Mais ce qui change aujourd’hui, c’est le contexte de crise systémique dans lequel nous nous trouvons. Les crises climatiques, sociales, économiques, démocratiques et du logement interagissent les unes les autres. Il est urgent de remettre l’humain et le vivant au centre de la fabrication de la ville.
Qu’est-ce que cela vient apporter de nouveau dans les réflexions sur la manière d’aménager la ville ?
Ce que cela change fondamentalement, c’est le point de départ. On ne pense plus la ville à partir de sa performance, de son attractivité ou de sa capacité à construire à tout prix. On la pense à partir des besoins réels, parfois silencieux, souvent invisibles.
Avec cette approche, peut-on dire que l’urbanisme est aussi une pratique du soin ?
Oui, je crois profondément que l’urbanisme peut, et doit devenir une pratique du soin, au sens large du terme.

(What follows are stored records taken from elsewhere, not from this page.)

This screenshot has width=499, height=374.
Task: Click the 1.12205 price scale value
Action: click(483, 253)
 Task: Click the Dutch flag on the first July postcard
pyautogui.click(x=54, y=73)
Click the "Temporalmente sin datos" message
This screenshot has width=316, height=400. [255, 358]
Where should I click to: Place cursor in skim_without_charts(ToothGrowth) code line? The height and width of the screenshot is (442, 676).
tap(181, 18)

Pas un soin médicalisé, bien sûr, mais un soin relationnel, social, symbolique. Prendre soin d’un territoire, c’est prendre soin des liens qui le traversent, des mémoires qu’il porte, des vies qu’il rend possibles.

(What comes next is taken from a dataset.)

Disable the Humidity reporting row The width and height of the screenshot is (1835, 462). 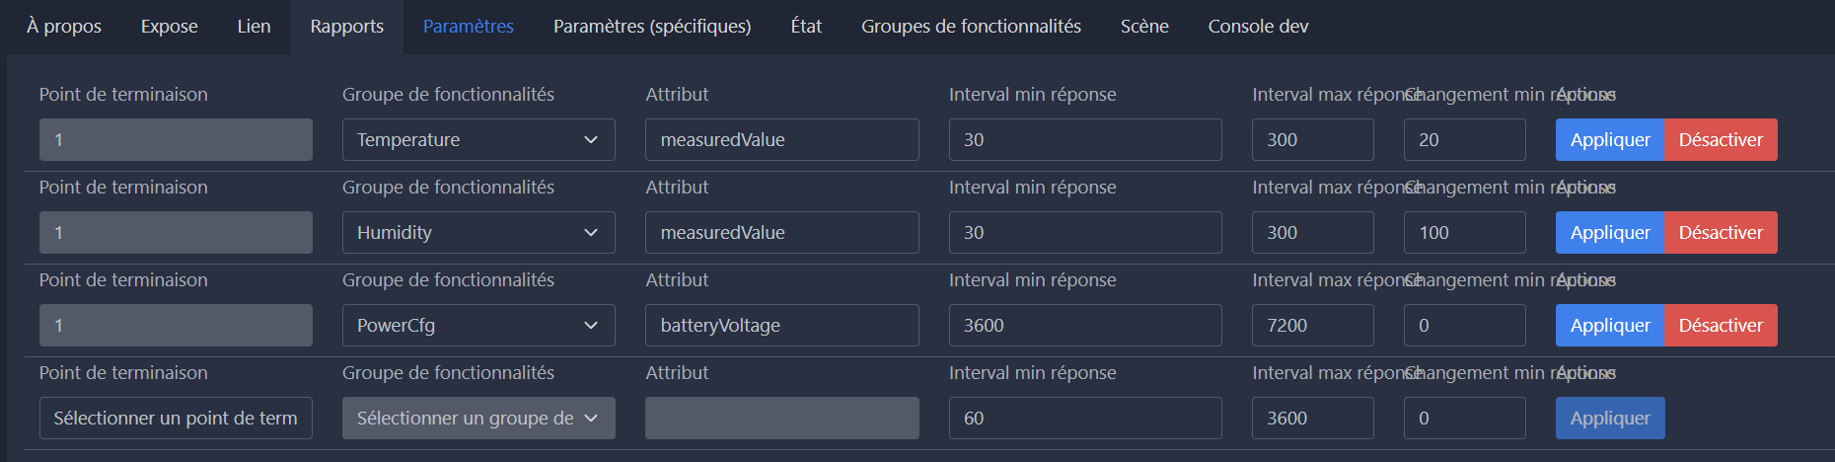pyautogui.click(x=1721, y=233)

Cela signifie que l’acte d’aménager devient un acte éthique. Il engage notre responsabilité vis-à-vis des autres, mais aussi vis-à-vis du vivant non-humain. Cela signifie aussi qu’on ne peut plus penser la ville comme une addition de projets ponctuels, déconnectés les uns des autres. Il faut une cohérence d’ensemble, une attention constante à ce qui est déjà là, à ce qui peut être réparé plutôt que remplacé.
Quels sont, selon vous, les principaux enjeux de santé auxquels nos villes doivent répondre aujourd’hui ?
Il y a d’abord la santé au sens physique : pollution, malbouffe, logements insalubres... Des enjeux très concrets, souvent concentrés malheureusement dans les quartiers populaires. Mais il faut élargir le regard. La santé, ce n’est pas seulement l’absence de maladie, c’est un état global de bien-être individuel et collectif.
Nous vivons aujourd’hui une crise de la santé sociale. Notre société est fragmentée, traversée par les tensions, l’isolement, la défiance. Les fractures sont partout : géographiques, générationnelles, culturelles, politiques. Jérôme Fourquet parle d’une France en archipels. Cette fragmentation est, en soi, un enjeu de santé. Car une société malade de ses divisions ne peut pas tenir debout très longtemps.
Si l’on se projette en 2040, comment imaginez-vous une ville qui prend soin ?
Ce que je souhaite, c’est une ville où la norme ne serait plus la performance, la vitesse ou la rentabilité, mais l’attention : l’attention aux liens, aux biens communs, aux rythmes du vivant.
Une ville qui reconnaît les connexions entre toutes nos vies, qui respecte les limites de la planète, qui choisit la proximité plutôt que l’expansion, la coopération plutôt que la compétition, l’écoute plutôt que la décision imposée d’en haut.